You wanna talk short-sighted? I'm more concerned with being compensated in shuch a way that "little Johnny" can go to college. I'll work the damn t-ball out on my own.

PIPE

Fine. Then do it through your collective bargaining process, not by conducting illegal job actions.
 
This has reached pointlessness. I am, however, going to point out a few things to you for your continuing education in airline economics so you can debate better in the future:

Okay, so not record losses. How about disturbing? You think Delta’s $6.39 billion loss or NW’s $4.1 billion loss is as simple to turn around by raising ticket prices?


Remember those numbers.

American’s fuel costs increased 45% from the past quarter compared to the same quarter a year ago. Do you think a 45% increase in airfares is going to happen across the board?
THIS is why I know you don't understand the first thing about airline operations, revenue, and CASM.

An increase of 45% in fuel costs does not require a 45% increase in airfares. Why? Because fuel costs are not 100% of the total CASM. If it WAS, then Yes, yields would have to come up equal with the cost of increase in fuel, but fuel cost is only a part of CASM. A large part? Yes, but certainly not requiring a 1 for 1 increase in fares.

Now, let me give you some REAL WORLD numbers for you to go mull over your next trip, straight out of this quarter's 10k's (bear in mind your numbers above).

Delta's "loss" of 6.261 Billion included a ONE-TIME "good-will impairment charge due to market capitalization loss" of 6.1 Billion. In other words, they absorbed the hit their stock was going to take in their balance sheet. That leaves AN ACTUAL OPERATING LOSS of $161 Million. Certainly not good, but nowhere near as bad as it sounds on the surface.

Northwest's "loss" of $4.1 Billion DOES THE SAME THING. $3.9 Billion of that is a one-time stock writeoff, NOT an operating loss. Their ACTUAL operating loss was $191 Million. Again, not good, but numbers you can work with.

BOTH of those numbers above CAN be offset by improved revenue. Let's use airTran, because they've posted usable traffic numbers in their 10k's (again, this is straight out of the quarterly reports):

In the 1st quarter of 2008, airTran flew 5.72 MILLION passengers. If you were to charge an extra $10 per passenger, $5 each way, for "fuel surcharges", you would generate an extra $57 MILLION DOLLARS in revenue... just at airTran.

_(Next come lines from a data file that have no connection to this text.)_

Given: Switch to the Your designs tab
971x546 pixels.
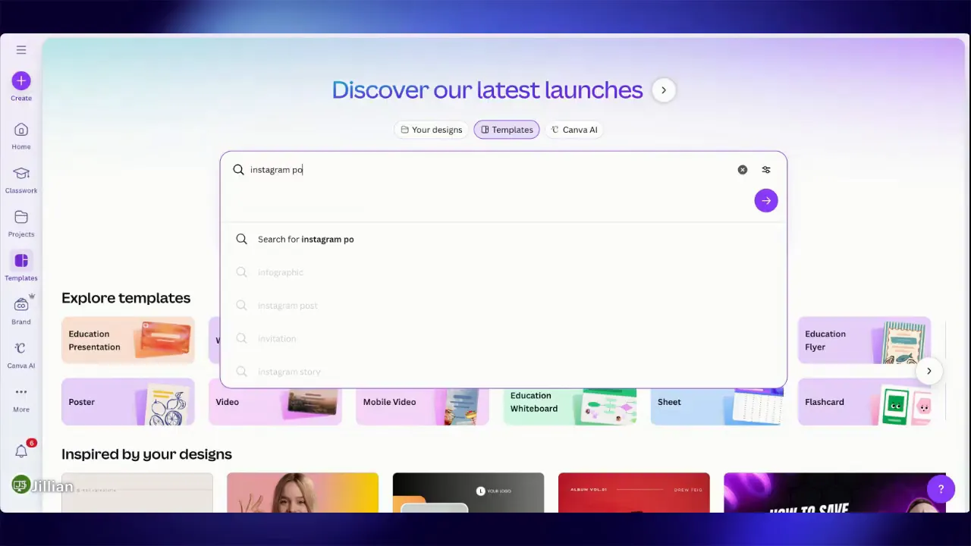Looking at the screenshot, I should click(x=431, y=130).
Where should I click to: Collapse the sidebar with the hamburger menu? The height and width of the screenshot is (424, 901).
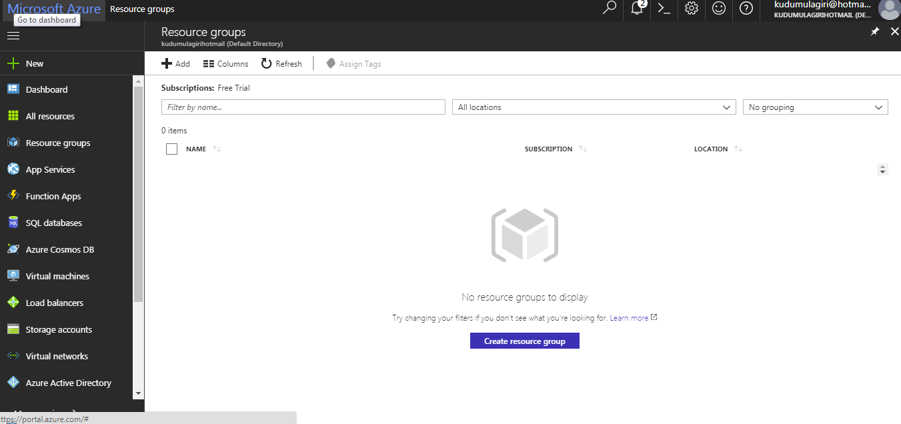[x=13, y=35]
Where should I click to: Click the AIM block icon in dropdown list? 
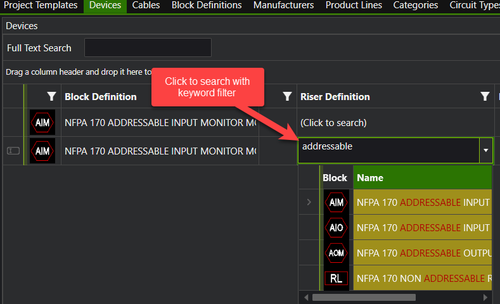pos(337,202)
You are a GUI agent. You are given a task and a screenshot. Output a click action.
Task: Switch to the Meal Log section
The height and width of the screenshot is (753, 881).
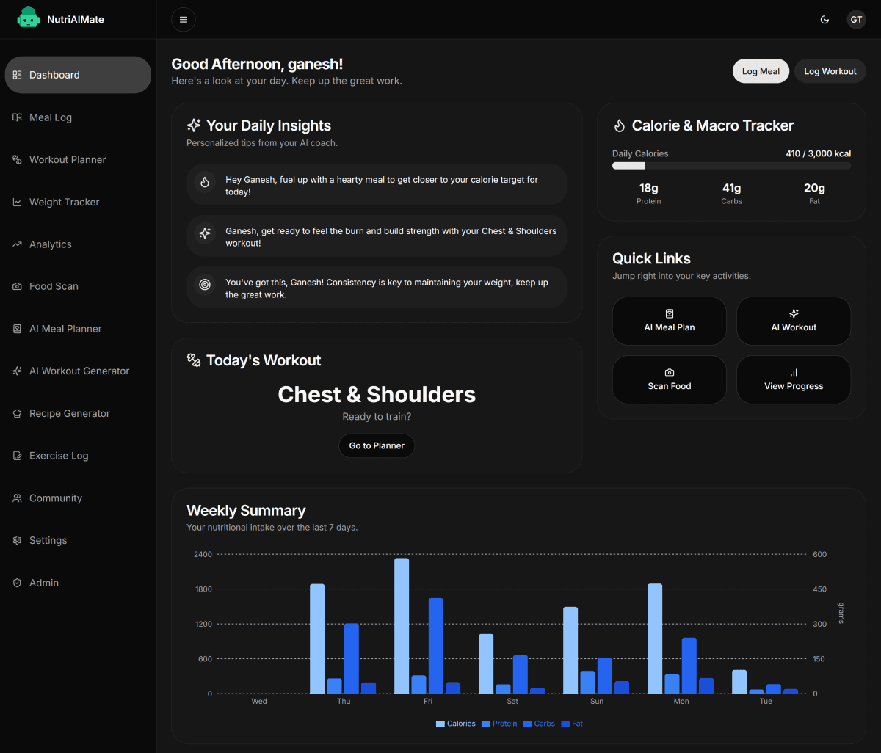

$10 bucks. That's it. Now... imagine how many more passengers NWA or Delta flies than airTran. Now imagine how much money that is and whether it offsets the ACTUAL OPERATING LOSSES of just shy of $200 Million.

Now imagine making the same fuel surcharge increases stick across the board... passengers can't just go to the next cheaper airline on priceline because EVERYONE'S prices have gone up. And only by $10 bucks, so people will STILL be flying.

Interestingly enough, (edit) Anderson came out and said as much today, so I don't think I'm off-base here.

There's a lot more to this industry than it looks. If you're going to be in the industry, you need to understand the industry.


Thus ends the lesson for today. I disagree with your assertions on an SOS but, like I said before, it's a moot point.